Es decir, si nuestros legisladores ratifican el TBI con Japón estarán aceptando muchas de las cláusulas lesivas que ya antes habíamos rechazado en el TISA, incluidas las que consagran un advenedizo concepto de transparencia, que nada tiene que ver con la transparencia y el acceso a la información que reclamamos desde las organizaciones sociales y populares e incluso desde el Parlamento, sino que refiere a “las formalidades especiales y requisitos de información […] y sobre los procedimientos para brindar oportunidades razonables para los comentarios públicos [de los inversionistas] con anterioridad a la adopción, derogación o enmienda de las normas generales que pudiesen afectar el Acuerdo”. (corchetes nuestros). La ratificación de este TBI con Japón significaría abrir una puerta inmensa (que ya habíamos cerrado con el rechazo al TISA) a la injerencia y participación directa y privilegiada de las transnacionales y los inversionistas extranjeros en el proceso legislativo nacional.
En el proyecto de ley que envía al Parlamento, el Ejecutivo argumenta que “existe una importante presencia de empresas japonesas operando en el mercado uruguayo […] en las áreas de la industria manufacturera de autopartes, logística en zonas francas, así como también la planta regasificadora y proyectos de energía eólica. A su vez se aspira a que con este Acuerdo se pueda continuar promocionando la atracción de inversiones desde Japón a Uruguay en otras áreas”.

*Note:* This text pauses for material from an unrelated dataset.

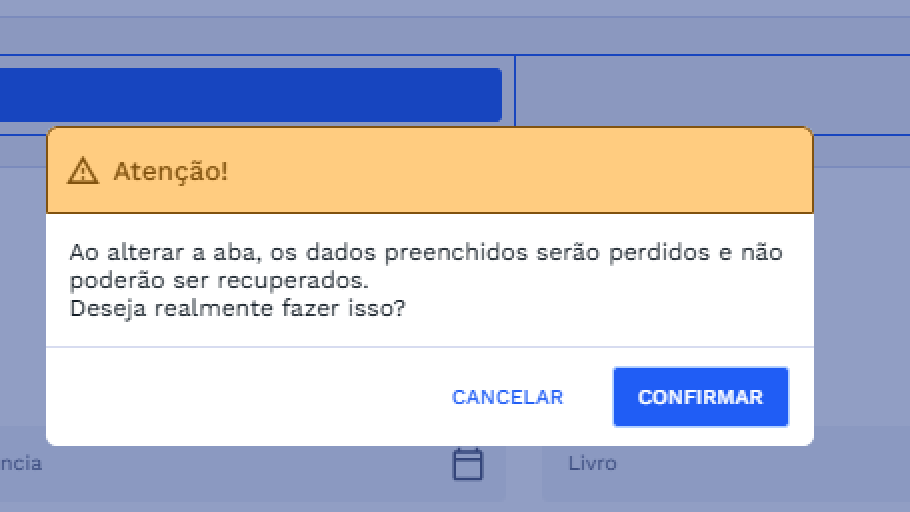Click the warning triangle icon
Screen dimensions: 910x512
tap(83, 172)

Al respecto, hay que destacar que esas inversiones recientes no necesitaron un TBI para establecerse. Cabe entonces preguntarse ¿por qué habrían de necesitarlo las supuestas nuevas inversiones japonesas que estarían en puerta? ¿O será acaso que alguna de esas empresas ya establecidas quiere ahora demandar al país en tribunales internacionales de arbitraje para no tener que cumplir con los derechos de los trabajadores o resolver con una potencial indemnización del Estado sus actuales escollos económicos, tal y como se ha hecho costumbre últimamente en la proliferación de demandas de empresas insolventes contra estados? ¿O serán simplemente las presiones de uno de los socios importantes del TPP que sabe de las intenciones de la cancillería de sumarse a ese acuerdo?
Cualquiera sea el caso, no es de buen recibo ratificar este TBI. Por el contrario, en base a lo expuesto, consideramos que urge iniciar un proceso de auditoría de los TBI ratificados por nuestro país hasta la fecha, antes de continuar por esta senda que abre las puertas a nuevas demandas y a la primacía de los intereses de las empresas transnacionales por sobre el bienestar general.